Reasons to contact a librarian:

  • Help finding relevant sources
  • Help citing those sources
  • Research tips and tricks

Library Resources

The library curates hundreds of thousands of resources for our community. We encourage students, faculty, and staff to use our platforms because we think they will help you find the most trustworthy and relevant materials.

Middlebury Research Starting Points


LibrarySearch is our version of Google. It's a search engine with that will return all of the materials the library provides access to. It's a great place to start your research and a good way to be confident that you will have access* to the resources you find. Once you have some leads on topics and sources, you may want to search in a specific database instead of LibrarySearch.


MIDCAT is the library catalog and it is useful to find physical items in the library, such as: books, DVDs, magazine, newspapers, cameras, laptops, etc. MIDCAT can also be used to find e-books when you are off campus.

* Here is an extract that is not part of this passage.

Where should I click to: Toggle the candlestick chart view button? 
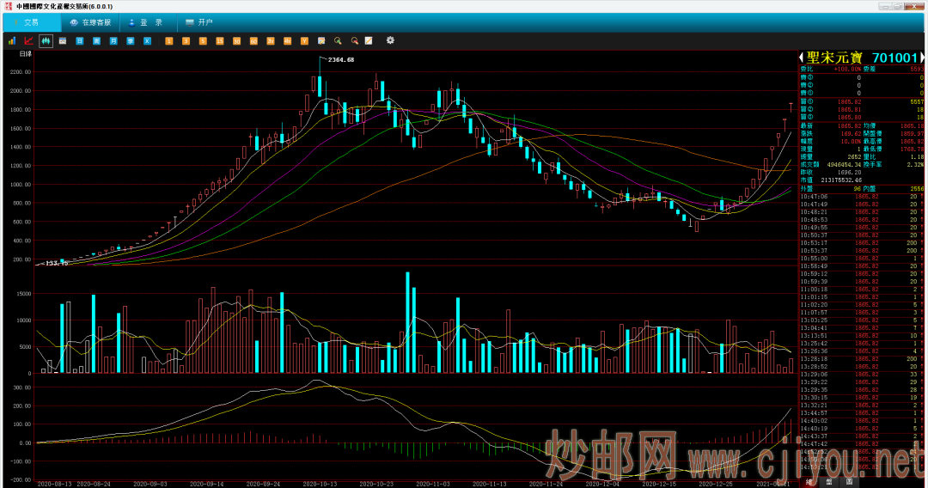click(x=46, y=40)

  • MIDCAT is best used when you know what you're looking for and can search for a title, author, or subject


A database is an online, searchable collection of publications that can include journals, magazines, newspapers, ebooks, images, and reference sources. Databases can include citations of the publications they index, the entire full-text publication, or both. Some databases are general enough that you can find material from any discipline. Other databases are subject specific. Most databases you find through Middlebury Libraries are scholarly and have publications that are not available for free elsewhere online.

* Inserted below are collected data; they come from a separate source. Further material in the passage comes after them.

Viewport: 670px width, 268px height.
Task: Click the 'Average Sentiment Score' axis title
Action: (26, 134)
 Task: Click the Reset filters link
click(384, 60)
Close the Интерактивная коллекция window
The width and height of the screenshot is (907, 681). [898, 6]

(See Articles tab of this guide to start searching relevant databases)

Research Tips

Search Process

  • Start broad, use generic keywords to learn more about your topic
  • Sometimes resources like an Encyclopedia or Wikipedia are the perfect starting place to get to know your topic and understand what keywords to use in future searches
  • Omit filler words like a, the, this, that and do not form your search like a question. Most library search engines are not designed to understand a normal speech sentence or question the way Google can.


General Search Tips

  • Use Advanced Search, this allows you to create parameters that will give you better results
  • Try using the filters that show up on the left hand side of your search results.
  • Come up with list of possible keywords in a Google (or other) document. Paste different variations into your search and see how the results list changes. Once you find a list you like continue using one or more of those keywords in future searches


Quotation Marks

If you want to search for a specific name or phrase, try putting it in quotations, this will tell the search engine only to look for that exact word order. So searching "Heart of Darkness" will provide resources that about the book, while searching Heart of Darkness, could bring up results about the color of internal organs because the words could be taken out of context.


Boolean Operators

Boolean Operators are search functions that allow you to specify how keywords should appear in a search. You must write the operations in all caps for them to work. You can also use Boolean Operators with Google.

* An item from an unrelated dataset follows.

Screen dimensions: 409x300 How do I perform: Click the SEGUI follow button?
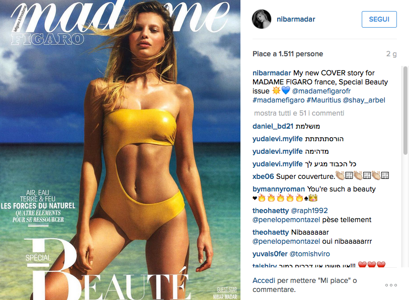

  • Example: cats AND dogs, cats AND domestication, dogs AND love
  • This will return all the results that have both cats and dogs in the text or as keywords
  • Great when you are trying to link two different concepts
  • Example: cats OR dogs, cats OR felines, color OR colour
  • This will return all the results that have either cats or dogs, not necessarily resources that include both, in the text or tagged as keywords
  • Great when you want to see results from similar concepts and also when there are spelling variants
  • Example: cats NOT dogs, cats NOT lions, dogs NOT wolves
  • Word order matters when using the NOT function. The search enginen will return results about cats, with no mention or reference to dogs.
  • Great when you are trying to separate concepts

Find relevant articles by looking at the Work Cited list

When you find a particularly helpful book or article, look at its work cited list to find more sources on the same topic.